:: Excerpt ::

···

Center Stage is a new series that highlights individuals who continue to support the GAP Central Series.
“From false advertising to true passion.”
“How a phone call made my golfing life.”
“My Big (Myrtle Beach) Break.”
Take your pick when framing Steve Allen’s golf origin.
“A buddy of mine called me and said he was going to Myrtle Beach (South Carolina) for a week. I figured I’ll just go down there and lay on the beach for a while,” Allen, 68, of New Columbia, Pa., said. “He said, ‘Bring your golf clubs. We might play golf when we go down there.’ I heard of Myrtle Beach, but I didn’t know it [was known for golf]. I took my dad’s persimmon woods and Wilson blades. I went down there, and for a week, we played 36 holes a day.
“This was a golf trip. I didn’t know it, but he did. I went down there and hacked it around for a week. Next thing I know, I figured, ‘This actually could be fun if you could actually hit the ball consistently and score.’”
When he returned home, Allen joined Bucknell Golf Club. The bug bit at Myrtle Beach.
“The rest is sort of history,” Allen said. “I had been around guys who golfed. I just never thought it was for me.”

···

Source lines
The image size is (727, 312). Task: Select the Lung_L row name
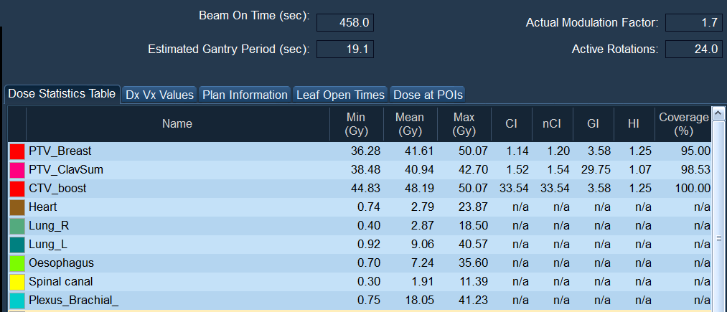pyautogui.click(x=48, y=245)
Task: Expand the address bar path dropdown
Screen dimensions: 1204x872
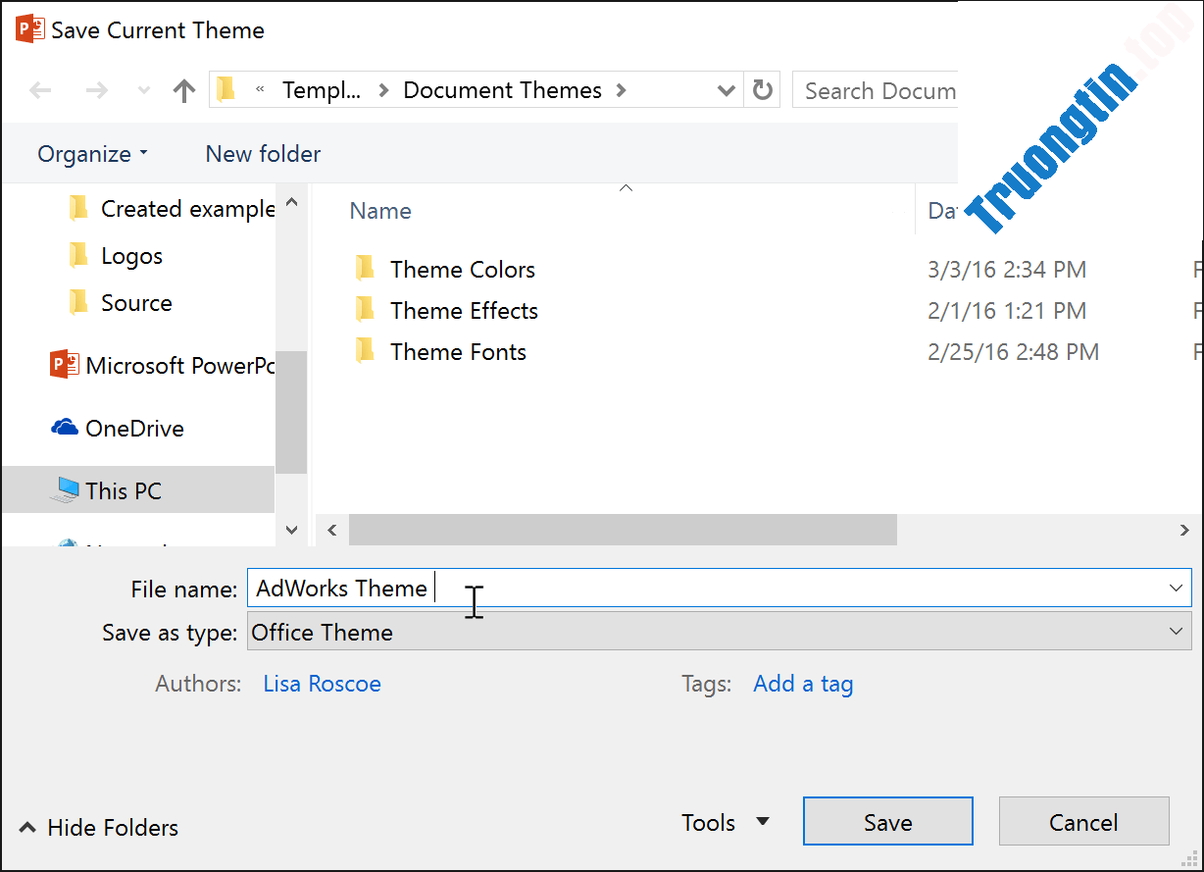Action: coord(726,89)
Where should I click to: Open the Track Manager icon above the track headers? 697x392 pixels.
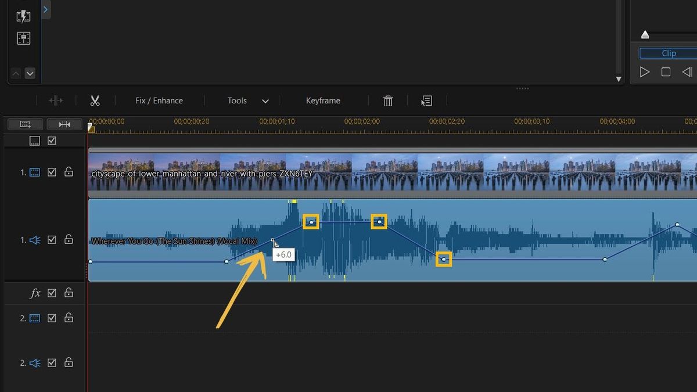(24, 124)
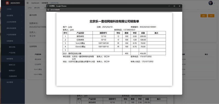Click the site info icon beside about:blank
Viewport: 219px width, 104px height.
click(48, 10)
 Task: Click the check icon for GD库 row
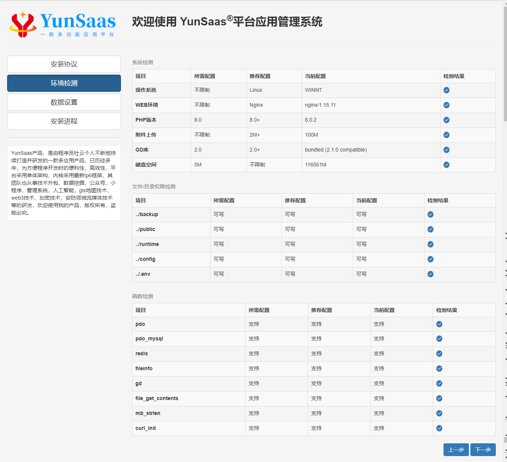(x=446, y=150)
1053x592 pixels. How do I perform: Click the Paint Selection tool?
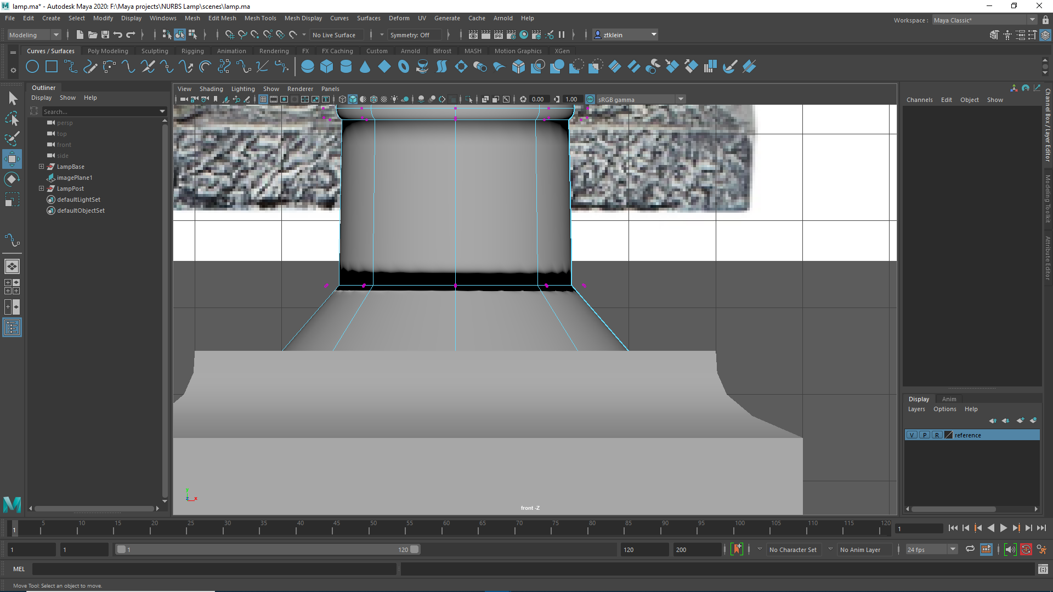(x=12, y=138)
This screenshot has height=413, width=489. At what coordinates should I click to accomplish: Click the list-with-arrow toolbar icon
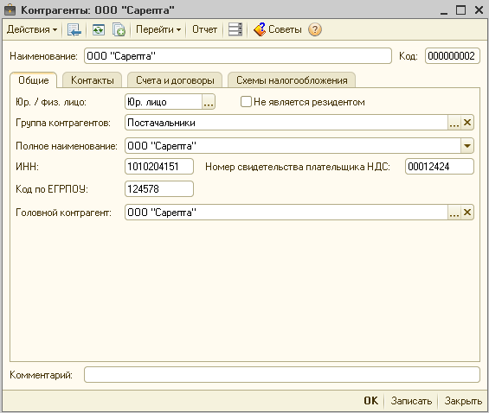(74, 30)
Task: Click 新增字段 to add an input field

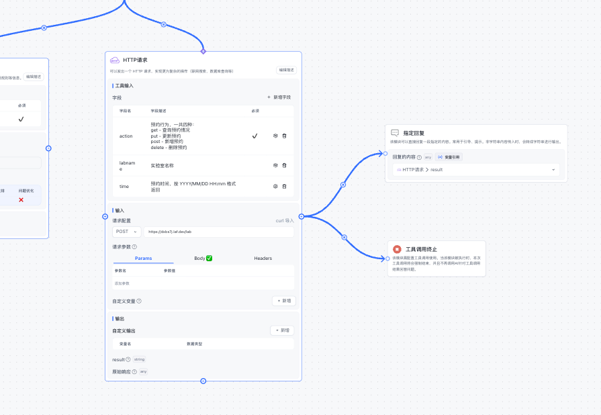Action: coord(279,97)
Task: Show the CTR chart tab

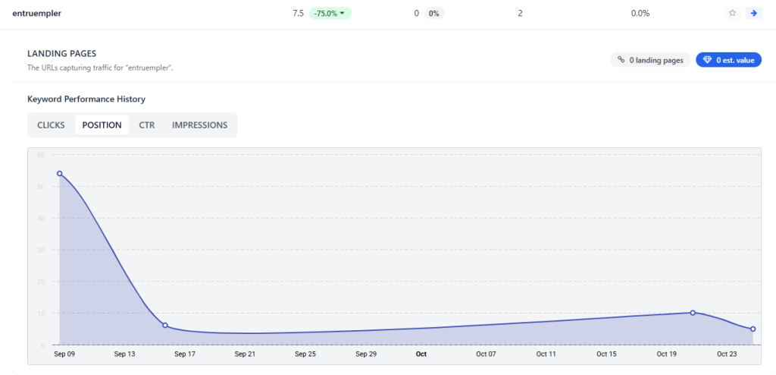Action: point(147,125)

···

:: What needs to be done ::
Please name the golf club Steve Allen joined after returning home, according to the Center Stage profile. These lines are separate material, apart from the Center Stage profile.

:: Exercise solution ::
Bucknell Golf Club.